Content starts
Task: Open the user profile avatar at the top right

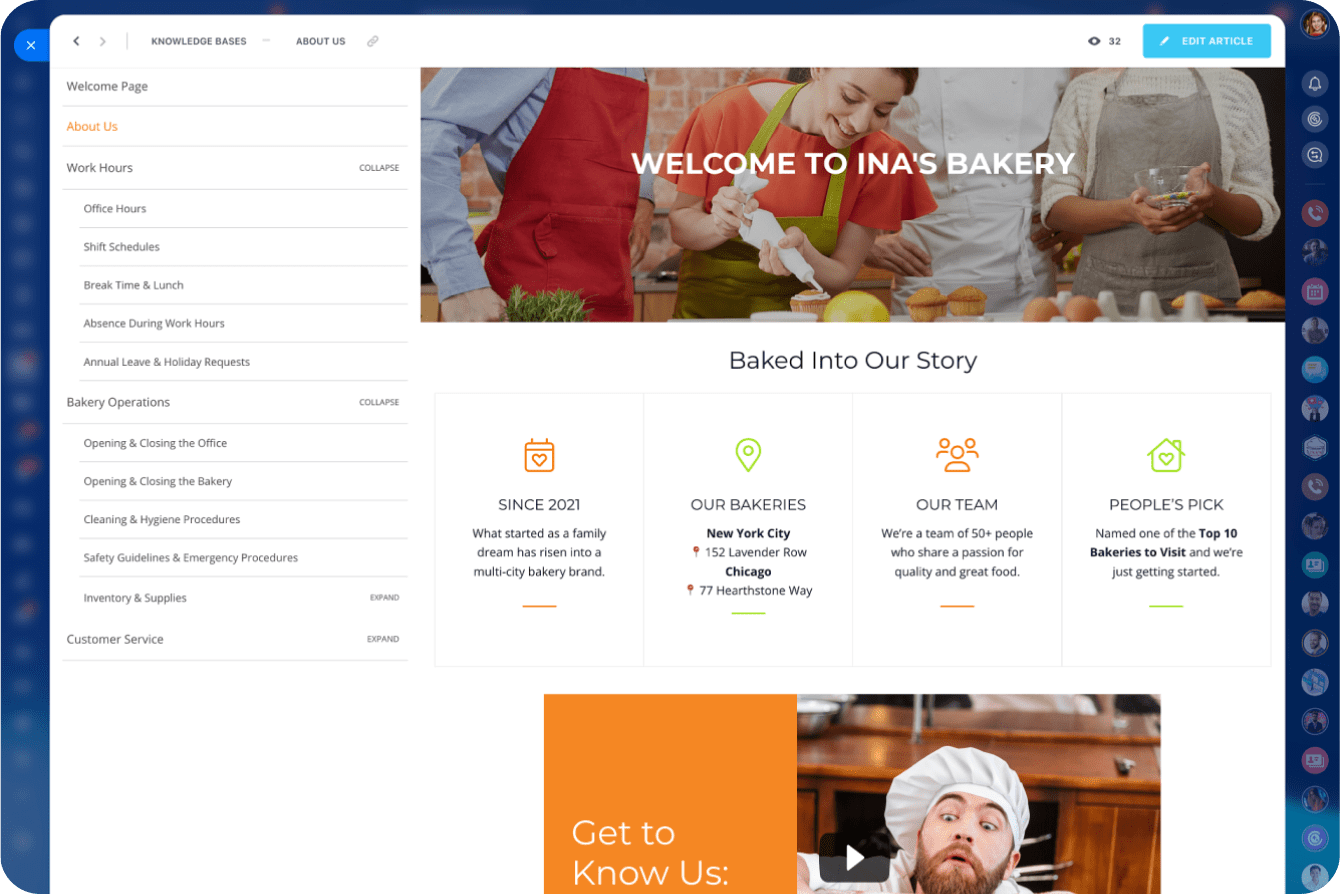Action: pos(1314,24)
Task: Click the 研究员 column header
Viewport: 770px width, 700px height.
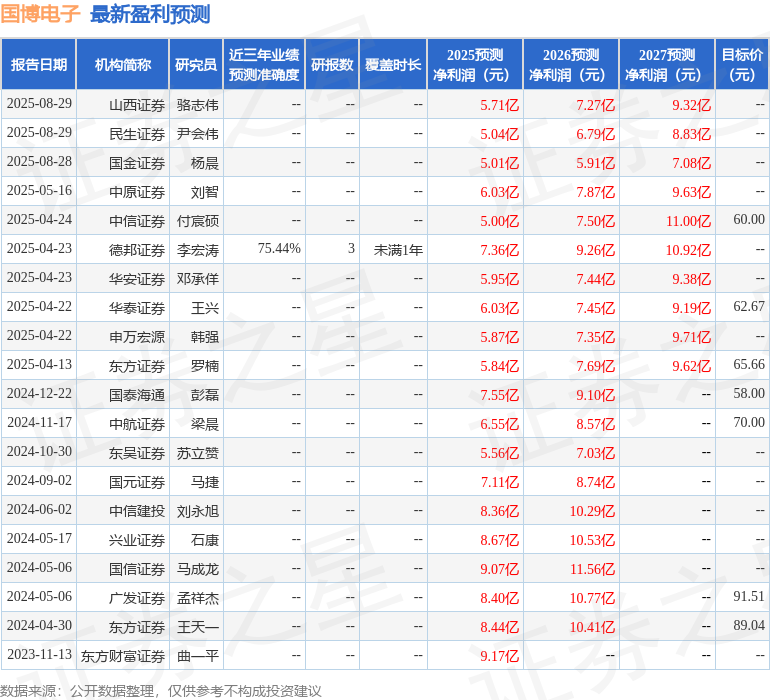Action: (195, 65)
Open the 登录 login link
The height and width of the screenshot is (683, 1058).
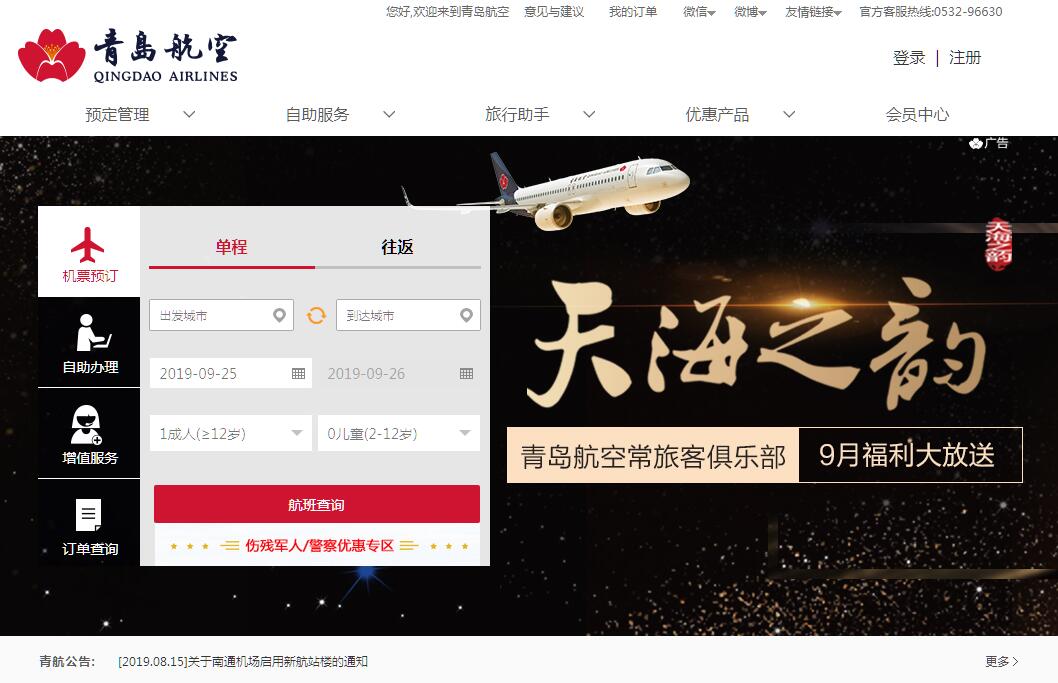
Content ends
# [Exercise aim]
Carry over each record above character for character, with the pictures left out.

# [Solved problem]
Task: Open the user profile avatar at the top right

Action: pos(1314,24)
Task: Click the 研究员 column header
Viewport: 770px width, 700px height.
Action: (195, 65)
Open the 登录 login link
The height and width of the screenshot is (683, 1058).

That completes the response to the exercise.